Under Count III, the Respondent is charged with engaging in conduct involving dishonesty, fraud, deceit or misrepresentation and conduct that adversely reflects on his fitness to practice law in violation of Disciplinary Rule 1-102(A)(4) and (6). Again, adopting the Hearing Officer's findings, we find that the Respondent was appointed co-executor with Frederick H. Johnson, the sole heir of the estate of Johnson's mother, Helen Cohn. On June 20, 1979, the Respondent filed a final accounting and *831closed the estate. The total distribution was approximately $46,000.

. Shortly after the distribution was made to Frederick Johnson, the Respondent borrowed $5,000 from him. Frederick Johnson died on August 3, 1984. Prior to J ohnson 8 death, the Respondent had made only one payment toward the satisfaction of the debt, but the check with which the payment was made was returned due to non-sufficient funds. The personal representatives made no attempt to have the Respondent satisfy his obligation to the Johnson estate. However, Johnson's widow, Chestora L. Johnson, requested that the Respondent repay the loan, and, on October 26, 1984, he executed a promissory note. Therein, the Respondent agreed to pay to Chestora Johnson $5,000 at 0% interest at the rate of $500 per month until paid, payable on the 15th day of each month, commencing on November 15, 1985. At the time of the hearing, the Respondent had paid back a total of $750 with $4,250 still remaining due.

The Hearing Officer concluded that under the circumstances of this case, there was no misconduct. This Court does not accept such conclusion. The mere financial inability to repay a debt would not normally subject an attorney to a disciplinary sanction. In this instance, however, Respondent's failure to repay the loan is accompanied by deceitful and misleading actions. The Respondent obtained his knowledge of the estate distribution to Johnson by virtue of a fiduciary relationship; there is no indication that he executed any written instrument to evidence the initial loan; he tendered partial payment with a bad check; and, after specifically reaffirming his promise to repay, again simply failed to do so without any indication as to why. We conclude that these findings sufficiently prove that the Respondent engaged in the charged misconduct and thereby violated Disciplinary Rules 1-102(A)(4) and (6) of the Code of Professional Responsibility for Attorneys at Law.

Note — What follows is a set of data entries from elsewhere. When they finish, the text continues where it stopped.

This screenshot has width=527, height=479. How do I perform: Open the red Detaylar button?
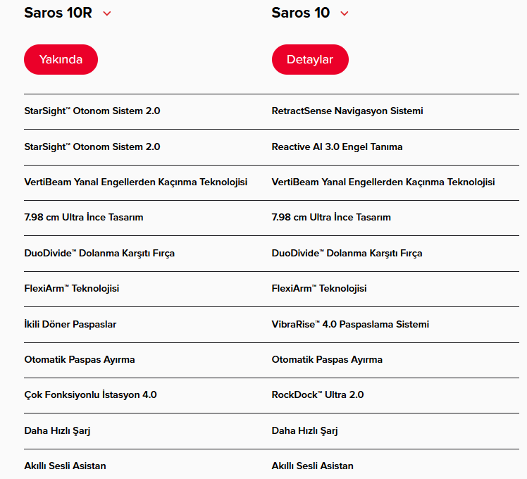310,59
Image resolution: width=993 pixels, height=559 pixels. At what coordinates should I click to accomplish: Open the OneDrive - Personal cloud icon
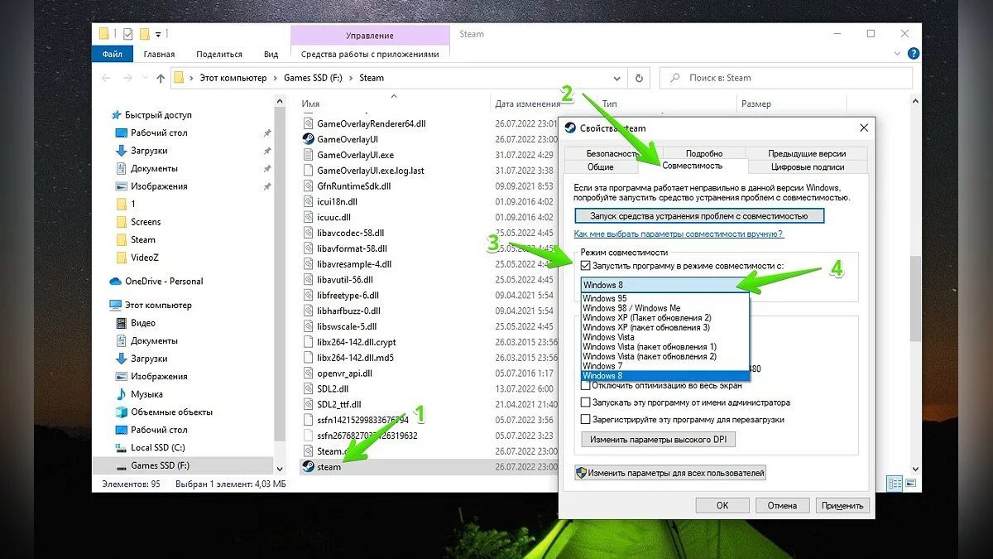(x=116, y=281)
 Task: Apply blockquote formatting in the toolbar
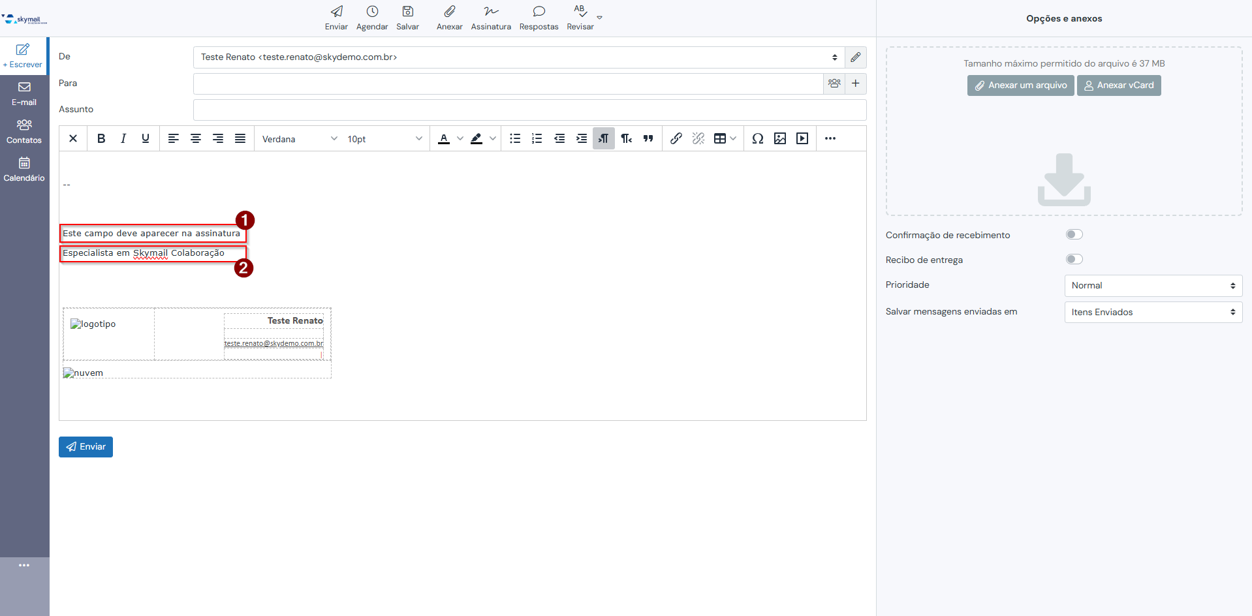tap(648, 138)
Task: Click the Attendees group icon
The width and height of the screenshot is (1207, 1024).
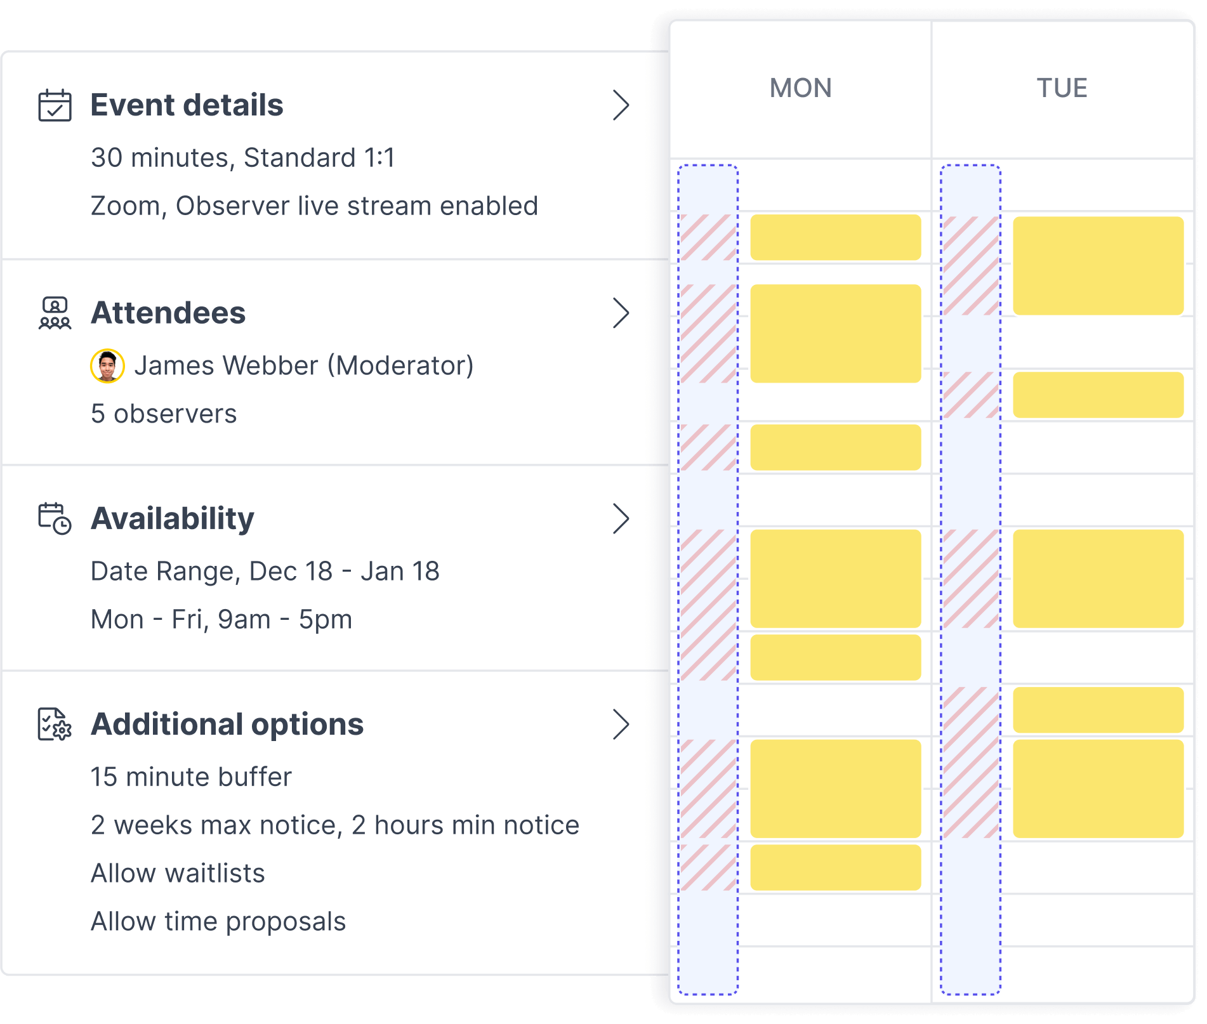Action: pyautogui.click(x=55, y=313)
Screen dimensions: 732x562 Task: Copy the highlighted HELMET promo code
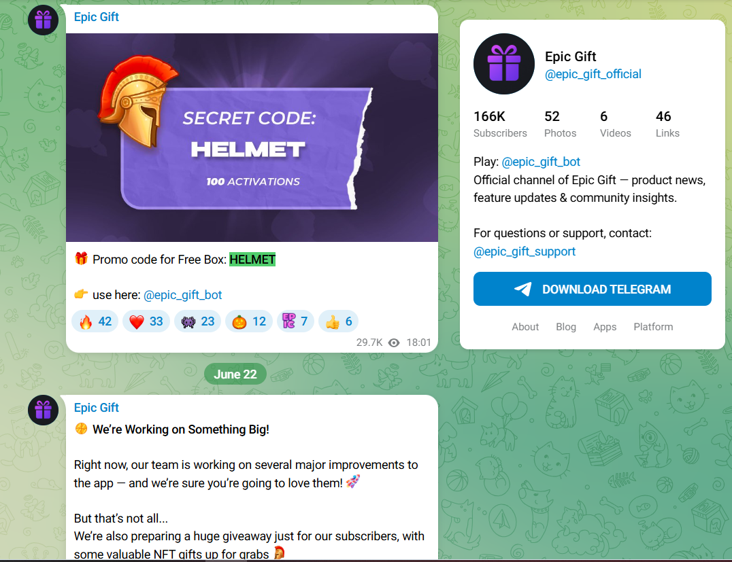[252, 260]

Upon finding that the Respondent engaged in misconduct, we must next assess an appropriate sanction. Having considered the nature of the violations and the specific acts of the Respondent, we find that the misconduct exhibited under all three counts involves acts which clearly call to question the Respondent's fitness to continue in the profession. Although this conduct does not raise to the more critical level of misusing clients' funds, the reoccurring dishonesty in matters involving the handling of money raises serious questions as to Respondent's professional and personal integrity. It would be very difficult for any member of the profession or the public to have confidence in Respondent's performance.

In light of the foregoing considerations and being mindful of this Court's responsibility to preserve the integrity of the Bar, and to protect the public, we find that a period of suspension is appropriate under the cireumstances of this case. It is, therefore, ordered that the Respondent, Kevin A. Holloway, be and he hereby is suspended from the practice of law for a period of one year beginning December 3, 1987.

Costs of this proceeding are assessed against the Respondent.

DeBRULER, J., dissents as to the sanction imposed and would approve a private reprimand.